At fifty-two, the Ukrainian director Sergei Loznitsa looks boyish, his pale blue eyes peering at the audience for a moment before giving an answer, elaborating his thoughts, stopping half-way to say something in Russian to his aid, a word that has escaped him, then re-taking the flow of the conversation with impetus, going deeper into his universe.

Loznitsa was at Bozar Centre for Fine Arts on Friday 16th to present his latest documentary Austerlitz. The event was organized by the Goethe Institute, Bozar, Cinematek and the DOK Leipzig Documentary Film Festival. Austerlitz is a black and white film shot at two concentration camps in Germany, Sachsenhausen and Dachau, both relatively close to big cities, Berlin and Munich respectively.
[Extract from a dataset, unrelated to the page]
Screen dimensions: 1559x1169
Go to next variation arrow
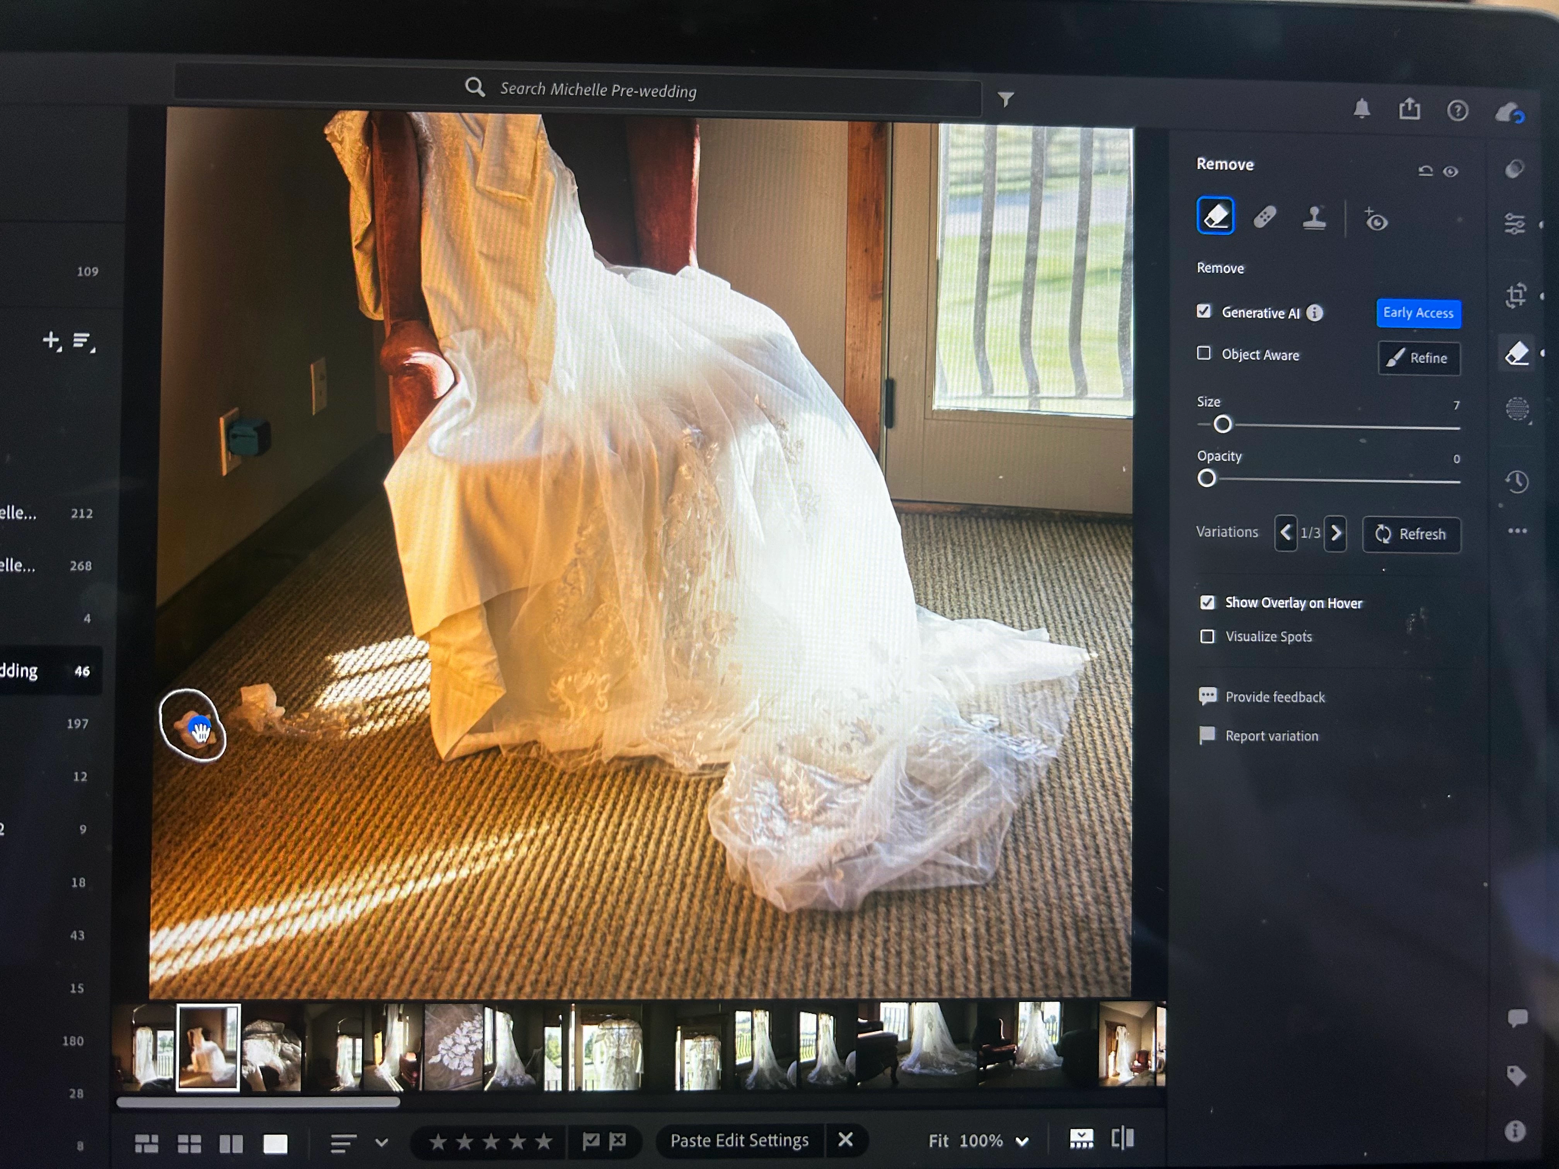pyautogui.click(x=1336, y=533)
There is no scripted dialogue or voice-over, just the sounds from people visiting the grounds of the camps, the gravel under their feet as they walk from barracks to barracks, guides speaking in Spanish, English, German, all a mix of words that become, in the words of Loznitsa, another Tower of Babel.
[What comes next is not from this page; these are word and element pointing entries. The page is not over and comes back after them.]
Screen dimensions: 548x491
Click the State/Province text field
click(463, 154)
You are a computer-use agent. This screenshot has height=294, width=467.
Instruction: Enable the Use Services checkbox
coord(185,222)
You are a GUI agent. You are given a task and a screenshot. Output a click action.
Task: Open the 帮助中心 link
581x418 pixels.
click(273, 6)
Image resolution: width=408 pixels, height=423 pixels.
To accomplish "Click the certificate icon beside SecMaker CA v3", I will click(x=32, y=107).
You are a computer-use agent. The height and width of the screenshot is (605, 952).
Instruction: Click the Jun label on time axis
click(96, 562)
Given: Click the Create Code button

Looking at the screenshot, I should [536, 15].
“I wanted to depict what in these days has become known as tanato-tourism. The desire people have to touch death from a safe distance. And as I did that, I found myself facing a difficult question: how do you present this information without incurring in profanation, because these places are, after all, massive graveyards.”

To make the film, Loznitsa collected seventy five hours of shooting and spent three months selecting what would become the one-and-a-half hour documentary.

“The sound is very important,” he said. “Since I didn’t have any narrative, I knew I needed to work a lot with the sound to create tension. The audience is used to classic dramaturgy, that’s how it is in commercial films. But you can play with sounds and frequencies to achieve a similar effect. It is very interesting.”

The name Austerlitz was borrowed from the 2001 novel by the German writer W.G. Sebald, which dealt with the life of a man who grows up in Wales, Jacques Austerlitz, without knowing that he has a past in the Czech Republic. As a child, Austerlitz had been sent by his parents to the UK in a Kindertrasnport to avoid death during the war. The Holocaust was a theme that haunted Sebald, a subject that he went back to time and again throughout his career trying to discern how the human being creates memory, how they are preserved on the outside world, objects and places, as well as in our minds.

“The name for the documentary came to me in a flash,” Loznitsa said. “From the very first moment I knew that was the name. And you know, it’s strange, because now when people ask me why, I can articulate a wide array of reasons. But back then I just knew it had to be Austerlitz.”

The film begins with the crowds entering the memorial, taking pictures of themselves at the gate, looking at the maps of the site, and it ends with the same people exiting the grounds, the iron gate behind them. In documentary film making there have been moments, the sweetest moments, when Loznitsa has been able to find out things about himself through the eyes of the others.

“That’s what I call the ambrosia of documentary,” he said. “You begin to shoot expecting something and then you are surprised, pleasantly surprised, because a truth has been revealed to you. That’s the whole point why I work with film. It’s a sort of anthropologic study about the other, about myself. About how human beings behave.”